What's actually happening behind the scenes
Designer is two systems sewn together. There's a layout recommendation engine that ranks dozens of pre-built layout templates against your slide content. And there's a content recognition layer that tags text and images. When you click Designer, PowerPoint sends a sanitized version of your slide content up to a Microsoft cloud service, which runs the ranking and returns a set of candidate layouts to render locally on your machine.
The "icons that match your bullet points" trick uses the same tagging — your bullet text passes through a classifier that suggests icons from Microsoft's icon library based on keyword matches. This is why bullets that say "growth" reliably get an upward arrow and "team" gets a group-of-people icon. Not magic. A lookup against a curated icon set with a relatively conservative model behind it.
Newer builds in 2025 and 2026 use a Copilot-powered backend for some Microsoft 365 customers. The suggestions get more varied and more contextually aware. But the basic Designer experience predates Copilot by years and works fine without it.
The unsung feature: Recolor
While in the Designer pane, scroll past all the layout suggestions. There's a small Recolor section that proposes color palettes pulled from any image on your slide. Apply one and your title text, accents, and shapes all retint to match the palette. Brilliant for keeping a deck visually coherent when you've scraped photos from a bunch of different sources.
The recolor applies to the whole slide though, not just the image, so use it with caution if your theme has strict color rules. I usually recolor a single slide per section as a kind of visual anchor and leave the rest alone. Looks intentional. Doesn't get me yelled at by the brand team.
How I actually use it
The workflow that's worked for me, refined over a lot of decks:
- Build the deck in plain text first — title, bullets, an image where it helps. Don't format anything. Just get the content in.
- Walk through every slide and click Designer. Pick the best suggestion. If nothing's offered, leave it in the default theme layout and move on.
- Run View → Slide Sorter at the end and skim the deck visually. If three Designer-styled slides in a row all use the same icon-list layout, mix it up — pick a different suggestion on one of them. Visual variety keeps the deck from feeling monotonous.
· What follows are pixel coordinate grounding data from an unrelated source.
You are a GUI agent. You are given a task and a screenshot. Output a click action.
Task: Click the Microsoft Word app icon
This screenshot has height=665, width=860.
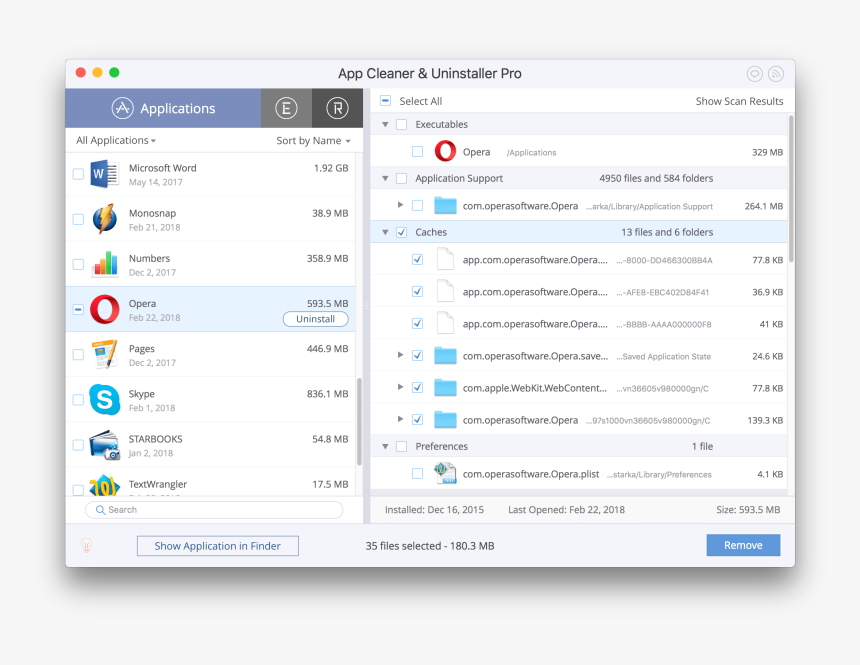104,174
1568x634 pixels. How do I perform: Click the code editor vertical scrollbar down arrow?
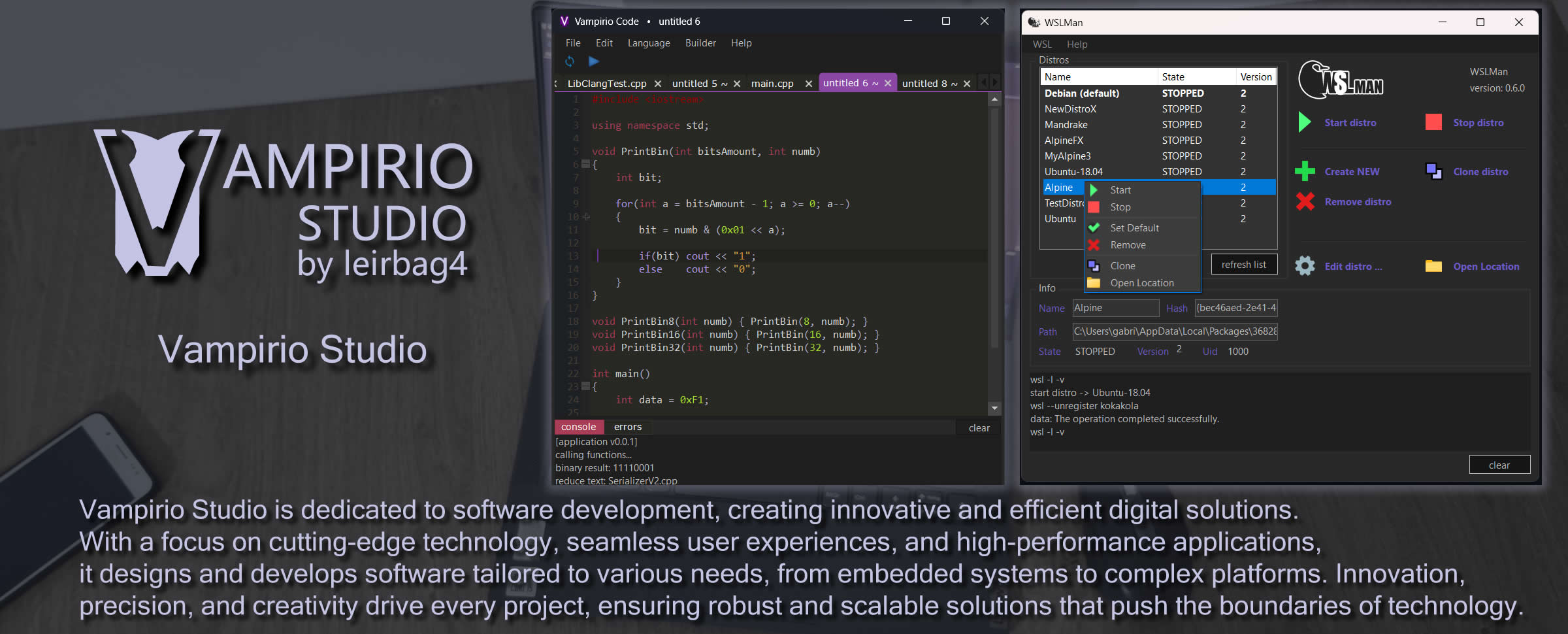(x=994, y=408)
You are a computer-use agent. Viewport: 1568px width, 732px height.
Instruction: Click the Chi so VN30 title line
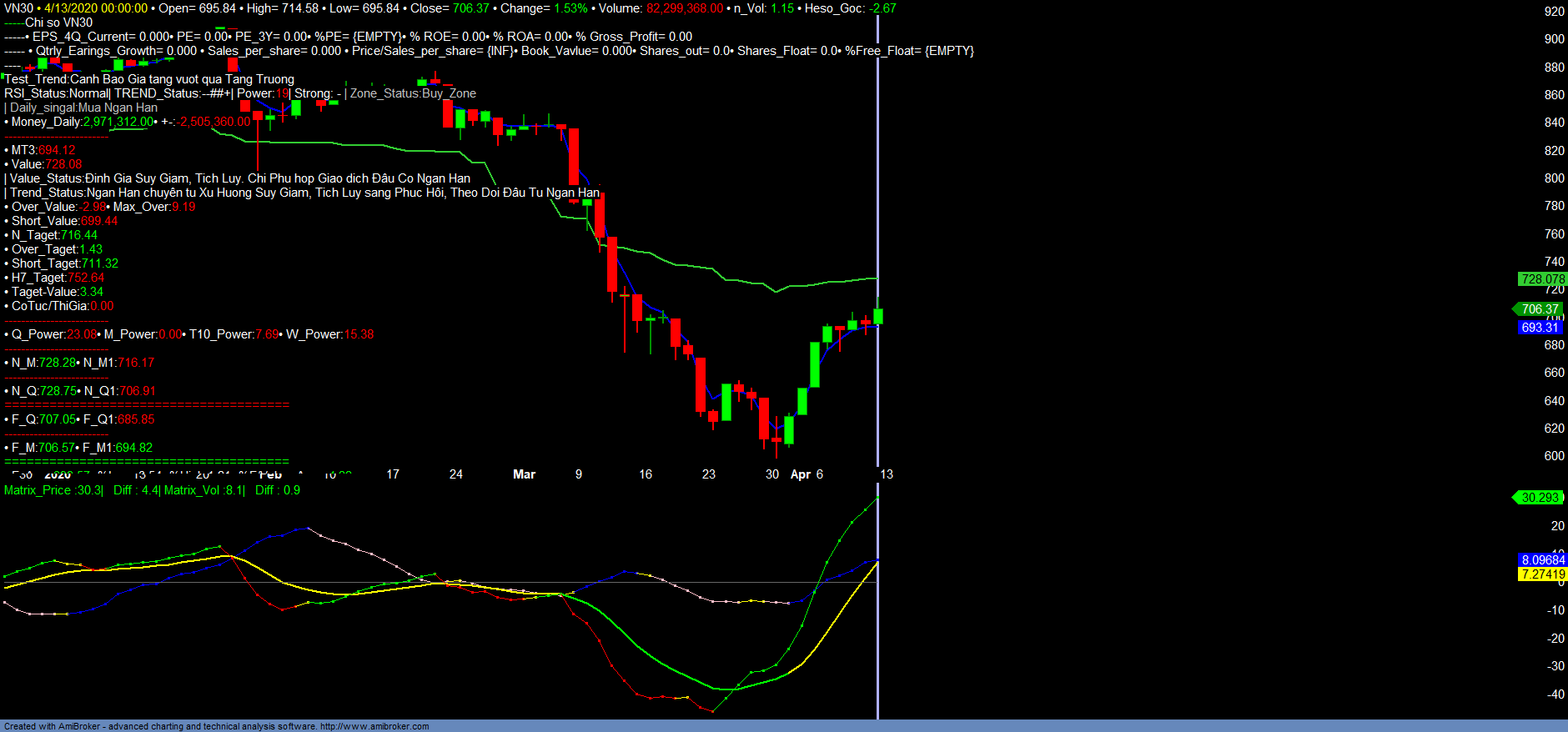58,23
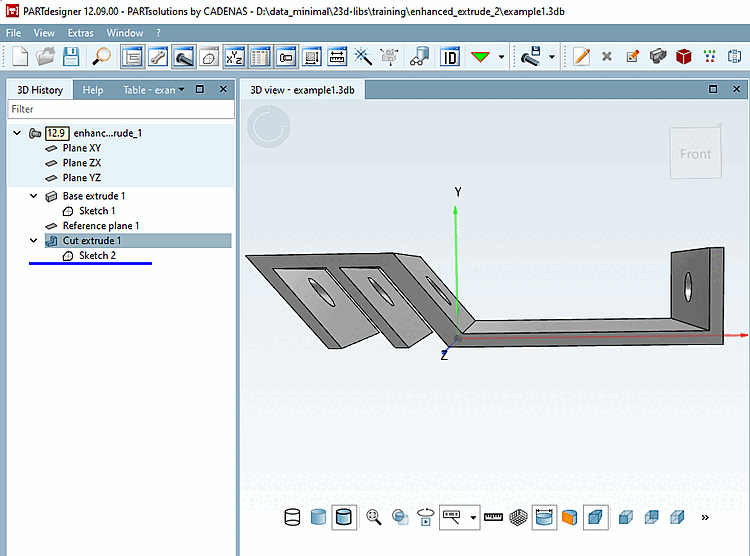
Task: Click the magnifier search icon in toolbar
Action: pyautogui.click(x=101, y=56)
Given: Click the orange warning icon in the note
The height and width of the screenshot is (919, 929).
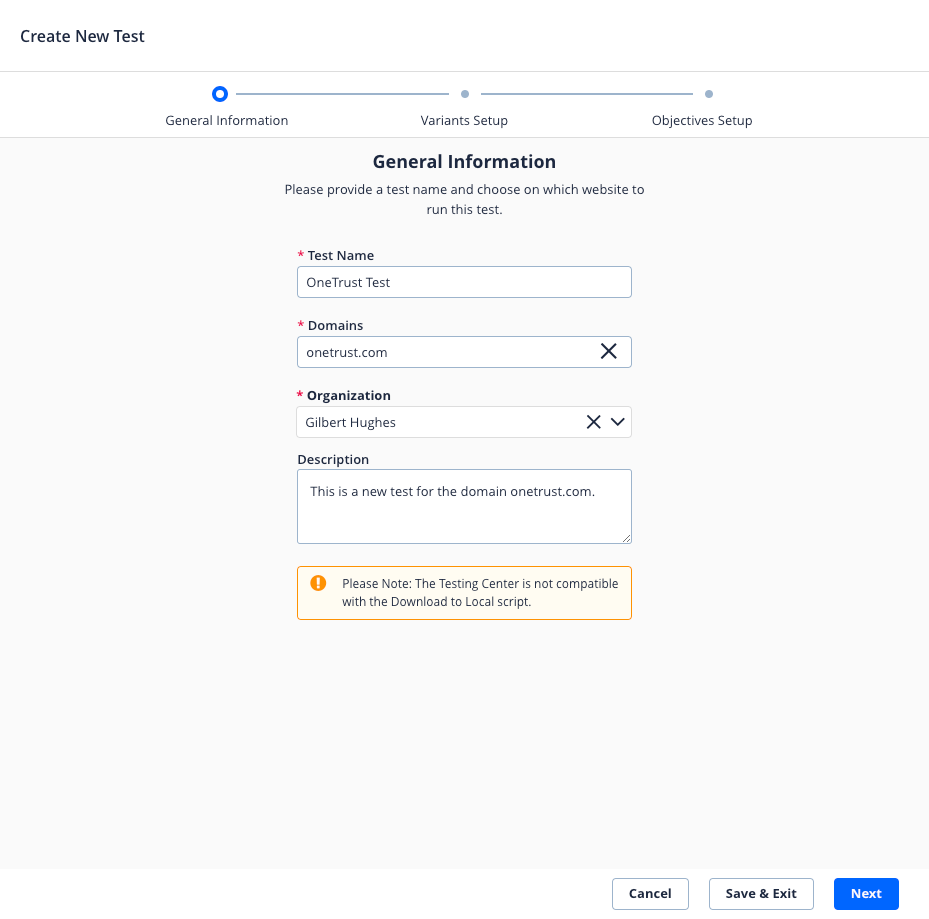Looking at the screenshot, I should tap(318, 583).
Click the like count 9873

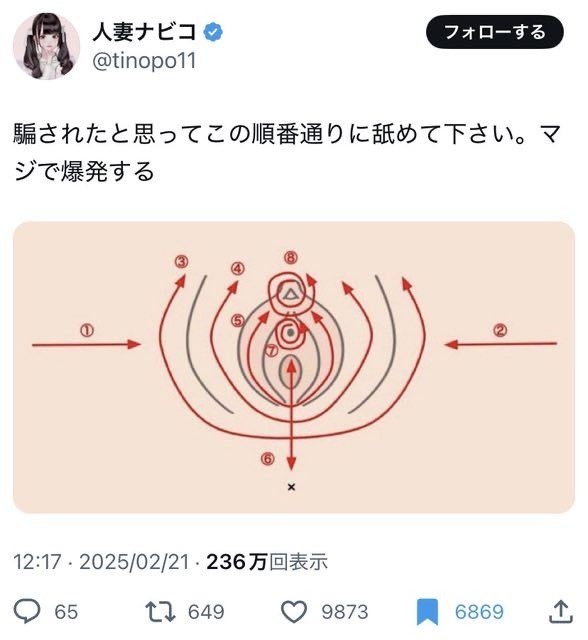point(345,612)
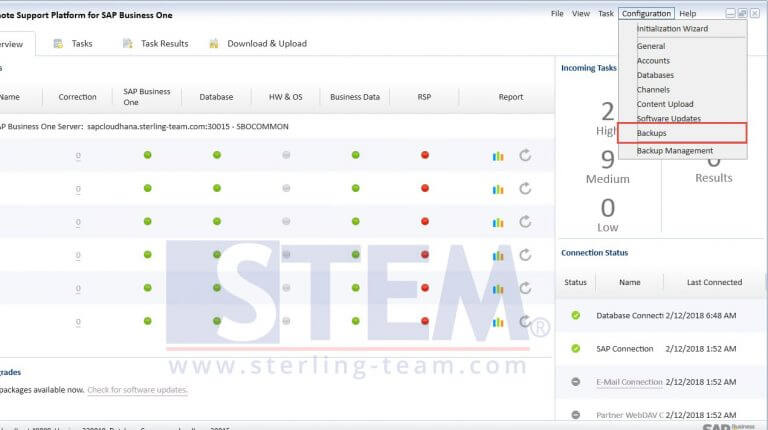Open the Configuration menu
This screenshot has width=768, height=430.
click(646, 14)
This typically gets a deck that looks 10x better than freeform formatting in maybe a third of the time. For a fifteen-slide internal presentation, I'm done in about an hour, not the four hours it would've taken me to build each slide manually.
Privacy bit, since people ask
Designer sends slide content — text and image data — to Microsoft's servers to generate suggestions. If you're working on confidential material, NDAs, M&A decks, draft contracts, anything legally sensitive, that round trip is worth knowing about. You can flip Designer off temporarily in File → Options → General for those decks.
Microsoft's docs say this content isn't used to train Designer models for commercial customers, but the data still leaves your machine. For day-to-day decks of internal updates, marketing material, and team presentations, the trade-off is well worth it. For anything where you'd hesitate to send the content over email, just turn Designer off for that deck and rebuild it manually.
So
Click Design → Designer on any new slide. Drop in photos and short bullet lists and let Designer turn them into something polished. Skip it for heavy-text slides or strictly branded ones. Use Recolor for visual coherence across a deck. Switch it off in Options for confidential work. For most internal presentations, this is the fastest path I know from "ugly draft" to "looks like a designer touched it" without having to learn any actual design skills.
I still can't draw a straight line. The decks look fine anyway.